Nationalgeographic.co.id—Pada 8 April 1820, para arkeolog menemukan patung Yunani kuno yang nantinya mengubah budaya barat tentang interpretasi kecantikan. Patung itu adalah Venus de Milo, dibuat berdasarkan citra dewi kecantikan Aphrodite dalam mitologi Yunani.
Dewi kecantikan dalam mitologi Yunani adalah Dewi Aphrodite, digambarkan oleh para seniman pada masa itu sebagai wanita dengan kecantikan luar biasa, menurut Greek Reporter.
Patung Venus de Milo merupakan salah satu interpretasi dewi terindah. Venus de Milo diyakini sebagai karya pematung kuno Alexandros dari Antiokhia.

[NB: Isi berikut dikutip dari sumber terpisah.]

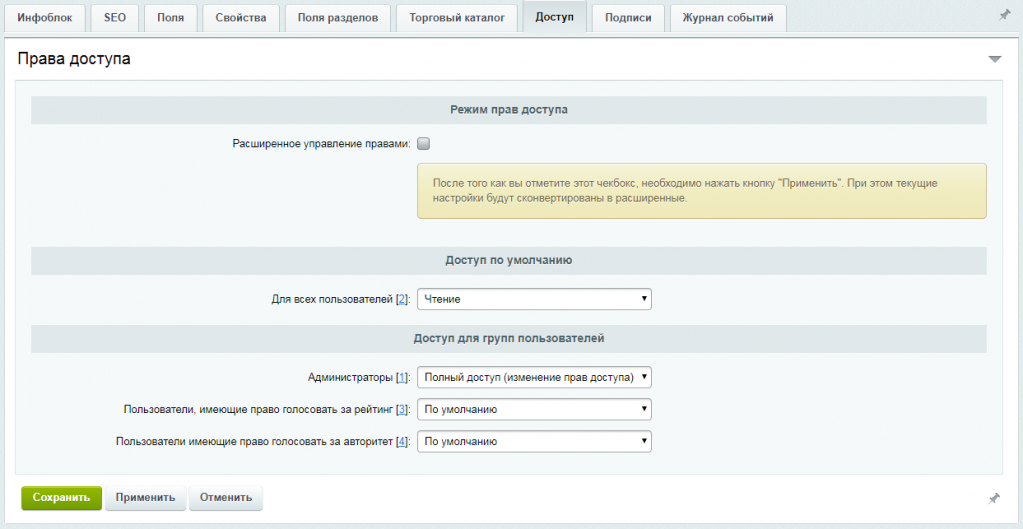This screenshot has height=529, width=1023.
Task: Follow the group link [1] beside Администраторы
Action: pos(402,378)
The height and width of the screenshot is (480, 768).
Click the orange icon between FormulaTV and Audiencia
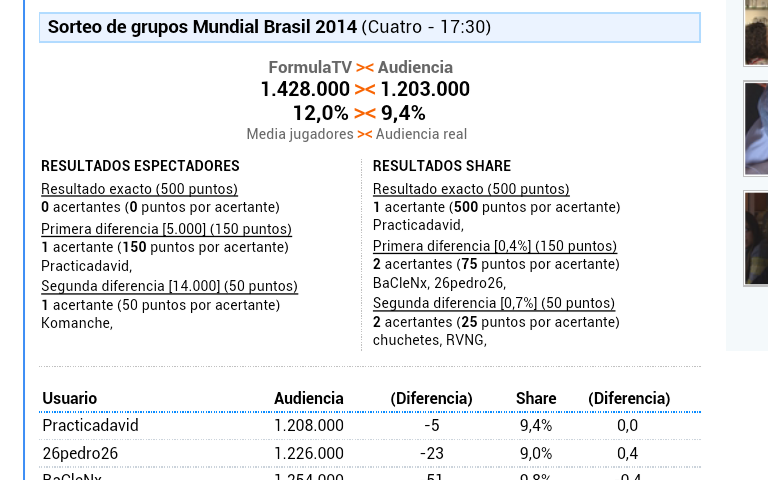[x=365, y=68]
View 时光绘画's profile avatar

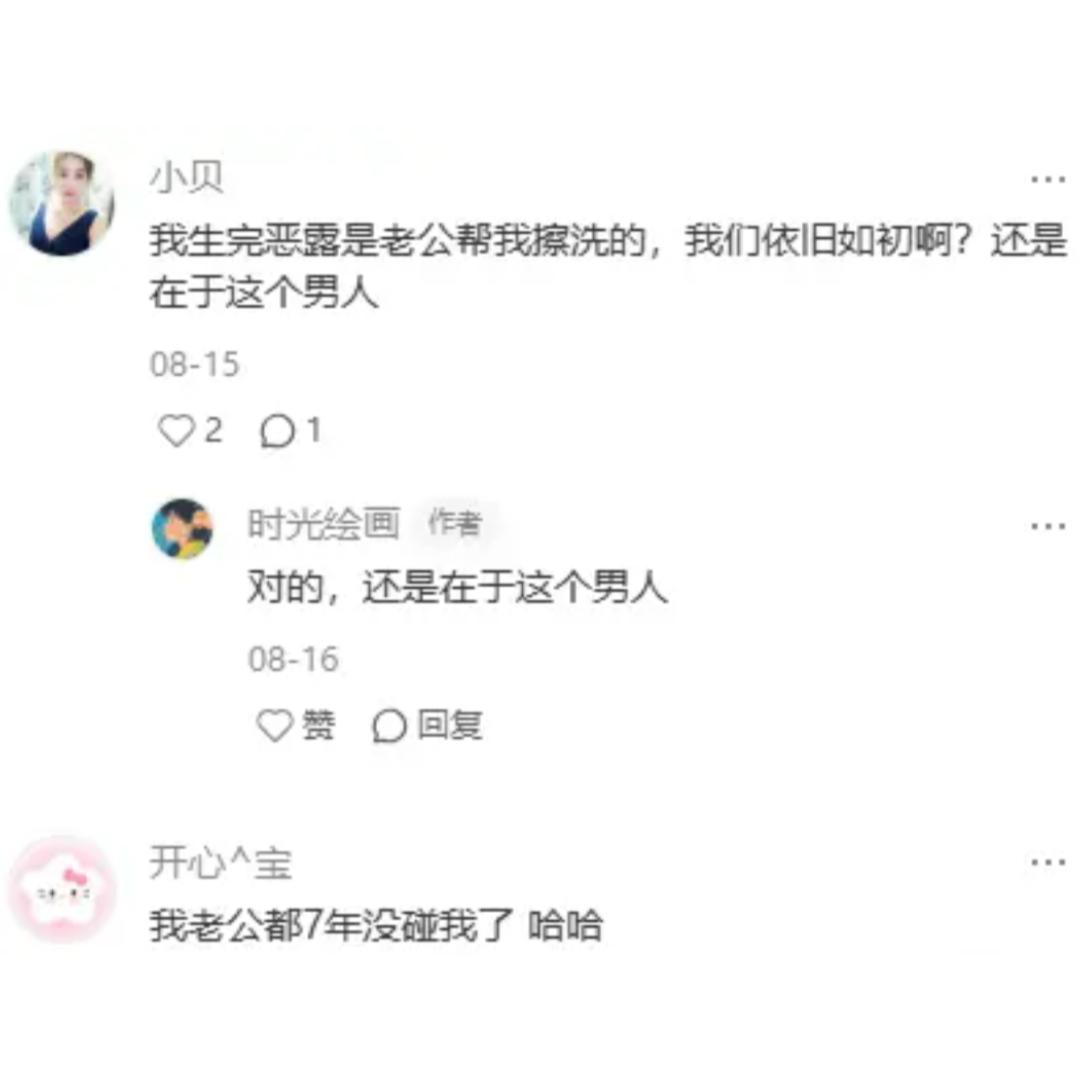coord(183,529)
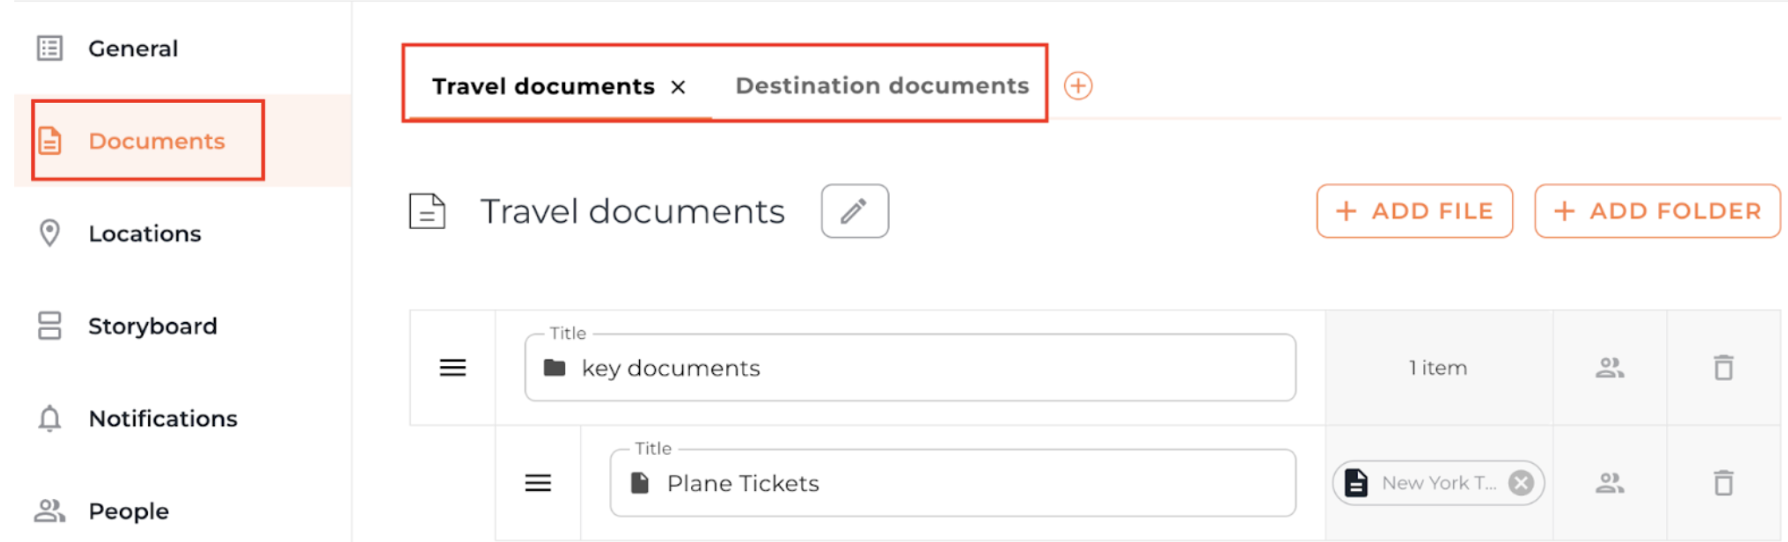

Ketika patung itu ditemukan pada abad kesembilan belas, para seniman dan penulis menolak kesempurnaan dan keabadian seni klasik dan beralih ke modernisme.
Patung Venus de Milo seperti yang dikenal banyak orang, mewujudkan ambivalensi dunia modern terhadap keindahan klasik.
Patung tanpa tangan
Venus de Milo tidak memiliki tangan. Hal itu menjadi teka-teki tentang apa yang terjadi pada tangannya. Patung itu telah menjadi subjek studi ekstensif dan interpretasi yang tak terhitung sejak penemuannya.
Para ahli percaya, Venus de Milo menggambarkan mitologi Yunani tentang Penghakiman Paris dan Dewi Aphrodite. Di tangannya, Venus de Milo yang asli mungkin sedang memegang apel di satu tangan.
Menurut mitologi Yunani, Eris, dewi perselisihan, marah karena tidak diundang ke pesta. Eris merusak pesta dengan apel emas dari Taman Hesperides yang bertuliskan "Untuk yang tercantik".
Dewi Aphrodite, Hera, dan Athena semuanya mempertaruhkan klaim atas apel tersebut. Zeus menolak untuk bertindak sebagai hakim, sebaliknya menyatakan bahwa Paris dari Troy akan melakukan pekerjaan itu.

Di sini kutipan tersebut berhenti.